### ACTION ITEM
Print exactly the lines that run from the one containing "Given: Show tweets from Personas que sigues" to the final line of the data, both included, and print none of the pictures.

### GIVEN ENTRIES
- - -

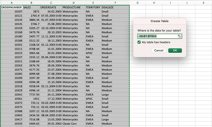The height and width of the screenshot is (127, 212).
Task: Select APAC territory cell for order 10223
Action: pos(93,53)

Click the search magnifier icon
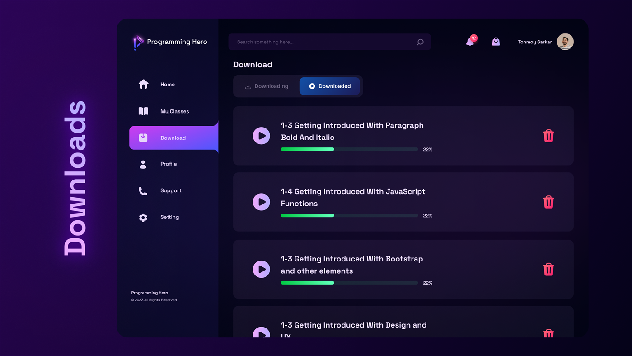(x=420, y=42)
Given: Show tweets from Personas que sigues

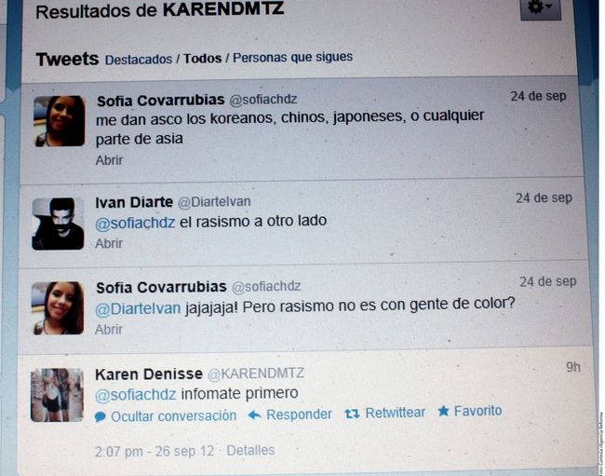Looking at the screenshot, I should tap(292, 57).
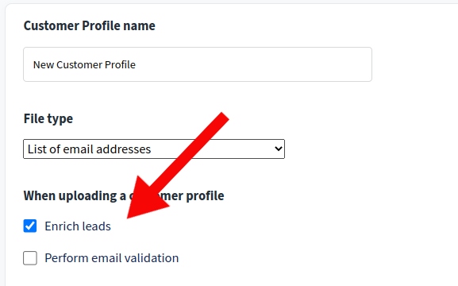Click the Customer Profile name input field
The width and height of the screenshot is (458, 286).
tap(198, 64)
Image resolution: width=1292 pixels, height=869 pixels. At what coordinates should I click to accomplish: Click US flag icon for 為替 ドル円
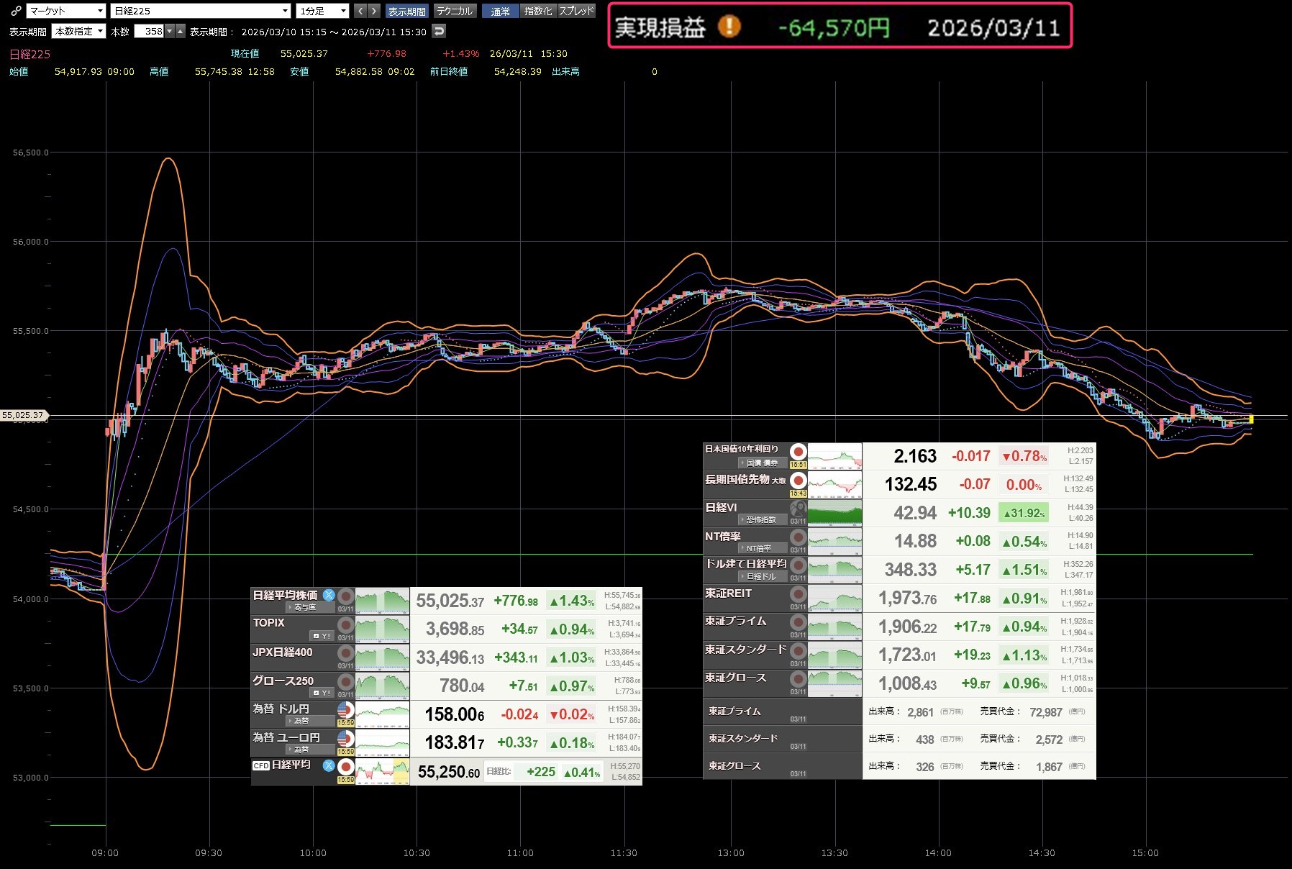point(345,711)
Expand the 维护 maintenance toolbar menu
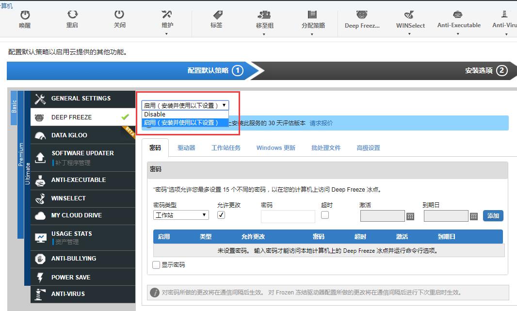 (167, 19)
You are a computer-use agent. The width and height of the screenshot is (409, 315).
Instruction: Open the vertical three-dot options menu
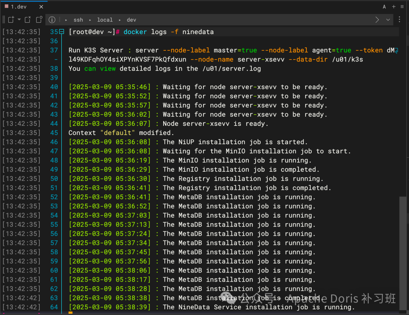pyautogui.click(x=400, y=20)
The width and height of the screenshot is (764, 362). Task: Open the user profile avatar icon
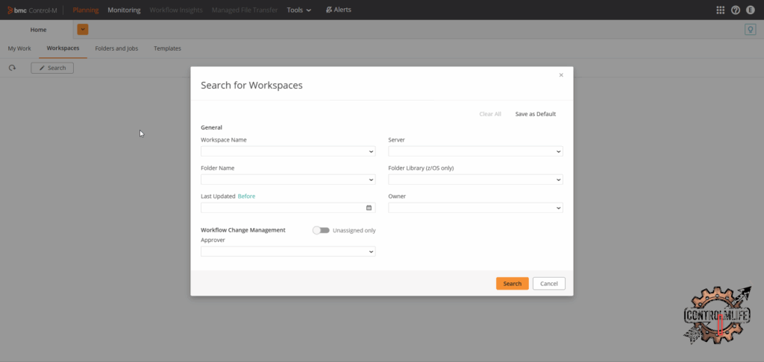tap(751, 10)
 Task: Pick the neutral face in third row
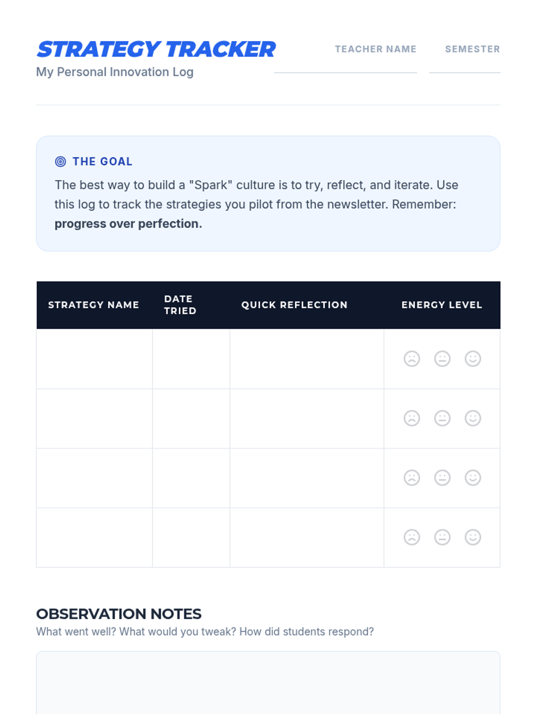coord(442,477)
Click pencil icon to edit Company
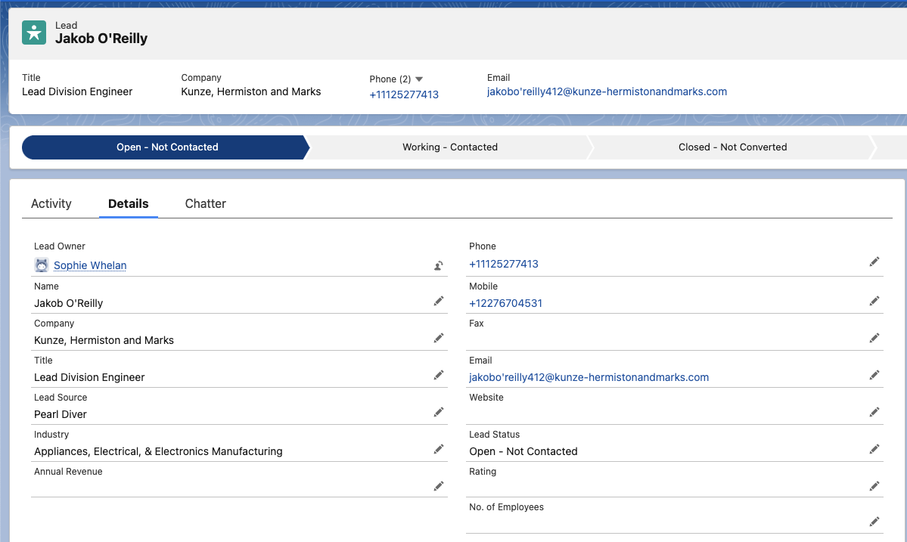 pyautogui.click(x=438, y=338)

- - -

### RESPONSE TO THIS EXERCISE
Given: Show tweets from Personas que sigues

Looking at the screenshot, I should tap(292, 57).
Click the Customer Profile name input field
The width and height of the screenshot is (458, 286).
tap(198, 64)
Image resolution: width=1292 pixels, height=869 pixels. At what coordinates should I click to accomplish: Click US flag icon for 為替 ドル円
point(345,711)
Expand the 维护 maintenance toolbar menu
 (167, 19)
You are a computer-use agent. The width and height of the screenshot is (409, 315).
Instruction: Open the vertical three-dot options menu
pyautogui.click(x=400, y=20)
The width and height of the screenshot is (764, 362). Task: Open the user profile avatar icon
tap(751, 10)
 Task: Pick the neutral face in third row
coord(442,477)
Click pencil icon to edit Company
 pyautogui.click(x=438, y=338)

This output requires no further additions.